TAPAZOLE (Methimazole) is used to manage hyperthyroidism associated with Grave's disease. It is also used to decrease symptoms of hyperthyroidism in preparation for surgically removing the thyroid gland or before inactivating the thyroid gland with radioactive iodine. The initial adult dose of methimazole is 15 mg/day for mild hyperthyroidism, 30-40 mg/day for moderately severe hyperthyroidism and 60 mg/day for severe hyperthyroidism. The drug is usually taken every eight hours but may be taken once daily under physician supervision. A common, long-term, adult dose after initial treatment is 5-30 mg/day. Children's initial and continuing doses vary.
Methimazole is generally well-tolerated with side effects occurring in 3 out of every 100 patients. The most common side effects are related to the skin and include rash, itching, hives, abnormal hair loss, and skin pigmentation. Other common side effects are swelling, nausea, vomiting, heartburn, loss of taste, joint or muscle aches, numbness and headache. Less common but serious side effects have occurred with methimazole therapy. A decrease of white blood cells in the blood (agranulocytosis) may occur. Symptoms and signs of agranulocytosis include infectious lesions of the throat, the gastrointestinal tract and skin with an overall feeling of illness and fever. A decrease in blood platelets (thrombocytopenia) also may occur. Since platelets are important for the clotting of blood, thrombocytopenia may lead to problems with excessive bleeding. There also have been rare occurrences with methimazole of hepatitis and death of liver cells (hepatic necrosis). Failure of the liver due to hepatic necrosis may lead to severe brain swelling, gastrointestinal bleeding, and death.

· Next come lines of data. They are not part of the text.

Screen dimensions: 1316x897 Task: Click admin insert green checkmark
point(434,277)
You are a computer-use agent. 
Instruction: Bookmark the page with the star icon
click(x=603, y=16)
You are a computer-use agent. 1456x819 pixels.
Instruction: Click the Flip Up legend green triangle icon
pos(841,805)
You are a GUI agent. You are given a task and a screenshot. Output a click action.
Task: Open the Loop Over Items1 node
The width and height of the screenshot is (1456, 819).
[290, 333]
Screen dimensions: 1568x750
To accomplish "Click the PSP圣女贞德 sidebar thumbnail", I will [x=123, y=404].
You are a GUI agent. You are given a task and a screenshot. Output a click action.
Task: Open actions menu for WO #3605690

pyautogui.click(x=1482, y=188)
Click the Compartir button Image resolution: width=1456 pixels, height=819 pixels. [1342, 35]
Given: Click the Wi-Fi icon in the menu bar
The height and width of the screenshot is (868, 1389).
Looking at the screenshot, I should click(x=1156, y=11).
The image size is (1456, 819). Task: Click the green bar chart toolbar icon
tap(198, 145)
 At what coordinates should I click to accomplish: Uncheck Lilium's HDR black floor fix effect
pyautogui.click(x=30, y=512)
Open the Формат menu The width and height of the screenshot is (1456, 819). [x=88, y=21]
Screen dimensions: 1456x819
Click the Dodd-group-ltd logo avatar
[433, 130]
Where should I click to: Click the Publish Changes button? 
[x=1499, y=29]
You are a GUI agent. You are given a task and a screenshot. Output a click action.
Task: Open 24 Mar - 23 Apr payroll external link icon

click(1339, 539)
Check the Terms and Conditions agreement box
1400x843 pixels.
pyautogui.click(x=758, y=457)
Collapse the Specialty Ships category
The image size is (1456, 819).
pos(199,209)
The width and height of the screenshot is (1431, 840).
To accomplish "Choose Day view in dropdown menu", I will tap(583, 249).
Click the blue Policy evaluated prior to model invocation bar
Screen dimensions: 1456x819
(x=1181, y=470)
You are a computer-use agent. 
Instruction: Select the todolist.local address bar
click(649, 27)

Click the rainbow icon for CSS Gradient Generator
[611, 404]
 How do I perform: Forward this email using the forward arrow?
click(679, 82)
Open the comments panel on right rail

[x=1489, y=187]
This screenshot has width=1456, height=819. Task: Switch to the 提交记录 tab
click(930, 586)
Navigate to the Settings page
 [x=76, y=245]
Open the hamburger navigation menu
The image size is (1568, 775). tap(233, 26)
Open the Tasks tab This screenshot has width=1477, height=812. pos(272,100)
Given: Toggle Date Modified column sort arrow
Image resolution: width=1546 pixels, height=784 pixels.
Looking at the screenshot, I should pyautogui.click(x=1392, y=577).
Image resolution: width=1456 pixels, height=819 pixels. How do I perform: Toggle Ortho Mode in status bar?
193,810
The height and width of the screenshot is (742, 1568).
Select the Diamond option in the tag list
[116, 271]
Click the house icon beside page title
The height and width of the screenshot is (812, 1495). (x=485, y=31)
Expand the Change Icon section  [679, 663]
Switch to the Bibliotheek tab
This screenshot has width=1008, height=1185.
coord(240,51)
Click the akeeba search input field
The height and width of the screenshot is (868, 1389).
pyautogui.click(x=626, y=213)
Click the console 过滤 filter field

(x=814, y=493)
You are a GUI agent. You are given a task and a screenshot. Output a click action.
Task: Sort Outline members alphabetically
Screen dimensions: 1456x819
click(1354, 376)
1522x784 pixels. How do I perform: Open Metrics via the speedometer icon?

Methimazole is used to manage hyperthyroidism (overactivity of the thyroid gland). It is considered an antithyroid agent, like propylthiouracil (PTU). Grave's disease is the most common cause of hyperthyroidism. It is an autoimmune disease in which an individual's own antibodies attach to thyroid stimulating hormone receptors within thyroid cells and thereby trigger overproduction of thyroid hormones. The two thyroid hormones manufactured by the thyroid gland, thyroxine (T4 ) and triiodothyronine (T3), are formed by combining iodine with a protein called thyroglobulin with the assistance of an enzyme called peroxidase. Methimazole inhibits iodine and peroxidase from their normal interactions with thyroglobulin to form T4 and T3. This action decreases thyroid hormone production. (methimazole also interferes with the conversion of T4 to T3, and, since T3 is more potent than T4, this also reduces the activity of thyroid hormones.)